Some of the skeptics point out that the group of 37 receiving the MRI may have been too small to be representative of the overall group of 146 and that the 9 patients on placebo may have been different from the 28 patients on tideglusib even before the study began.  It’s true that these numbers of patients are awfully small for drawing definitive conclusions and raise the possibility of a statistical fluke.

Others object on grounds that the most pronounced effect on the MRI was in the areas of the brain least affected in PSP.  But since I’m a “glass-half-full” kind of guy, I see this as a clue to guide further research.  Maybe brain tissue in the more advanced stages of PSP is beyond help of this particular drug, and only the more PSP-resistant, slowly-degenerating parts of the brain responded.  If so, maybe that means that we should look for ways to improve tideglusib rather than discarding it because it gave no outwardly measurable improvement.  Another conclusion is that we should work on ways to diagnose PSP earlier, when no part of the brain has progressed beyond the ability of a drug like tideglusib to help.

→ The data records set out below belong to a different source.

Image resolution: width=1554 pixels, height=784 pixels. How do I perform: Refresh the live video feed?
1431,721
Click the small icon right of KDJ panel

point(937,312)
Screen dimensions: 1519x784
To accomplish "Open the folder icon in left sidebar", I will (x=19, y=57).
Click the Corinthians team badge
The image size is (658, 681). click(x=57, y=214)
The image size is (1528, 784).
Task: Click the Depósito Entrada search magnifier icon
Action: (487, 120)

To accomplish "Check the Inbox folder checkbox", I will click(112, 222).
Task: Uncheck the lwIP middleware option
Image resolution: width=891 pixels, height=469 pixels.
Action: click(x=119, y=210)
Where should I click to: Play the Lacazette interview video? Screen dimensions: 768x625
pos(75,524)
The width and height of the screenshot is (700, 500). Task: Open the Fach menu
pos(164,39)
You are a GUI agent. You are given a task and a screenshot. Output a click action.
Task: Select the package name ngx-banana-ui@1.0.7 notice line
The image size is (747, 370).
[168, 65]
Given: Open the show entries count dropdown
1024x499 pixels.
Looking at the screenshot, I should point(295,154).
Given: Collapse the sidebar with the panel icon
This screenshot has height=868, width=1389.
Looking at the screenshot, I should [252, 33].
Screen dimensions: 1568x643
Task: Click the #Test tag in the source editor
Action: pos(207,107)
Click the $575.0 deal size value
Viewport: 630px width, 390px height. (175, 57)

In another post, I’ll explain what tideglusib does in brain cells.  It’s complicated.

Tideglusib: Just a new straw to grasp or the real deal?

My inaugural post!  Here goes.

The current issue of Movement Disorders has two papers on a late Phase II study of the GST-3β inhibitor tideglusib in PSP.  The first, by Eduardo Tolosa et al, reports the failure of the drug to slow progression as measured by the PSP Rating Scale and a number of other clinical scales.  But the second, by Günter Höglinger et al, analyzes a subgroup of patients from the same study who had MRIs before and after treatment.  They found 58% less progression of cerebral atrophy in the active drug group relative to placebo.  Most of the effect occurred in the parietal and occipital lobes, the neocortical areas least affected in PSP.

Full (really full) disclosure: I was a one of the co-I’s in the study, though not one of the sites doing the MRIs (they were the European sites); the primary outcome measure was a scale that I devised and published; I consulted for the industry sponsor in the study design; Günter Höglinger is my very good friend (as is Eduardo, but his paper isn’t the controversial one); and I have an editorial in the same issue of Movement Disorders trying to interpret the findings.  Is my bias reduced by my inability to figure out in which direction it points?

Anyhow, I’ve heard various reasons why this couldn’t possibly be a real neuroprotective effect, and none of them are all that convincing.  But I don’t want to bias you.  Discuss.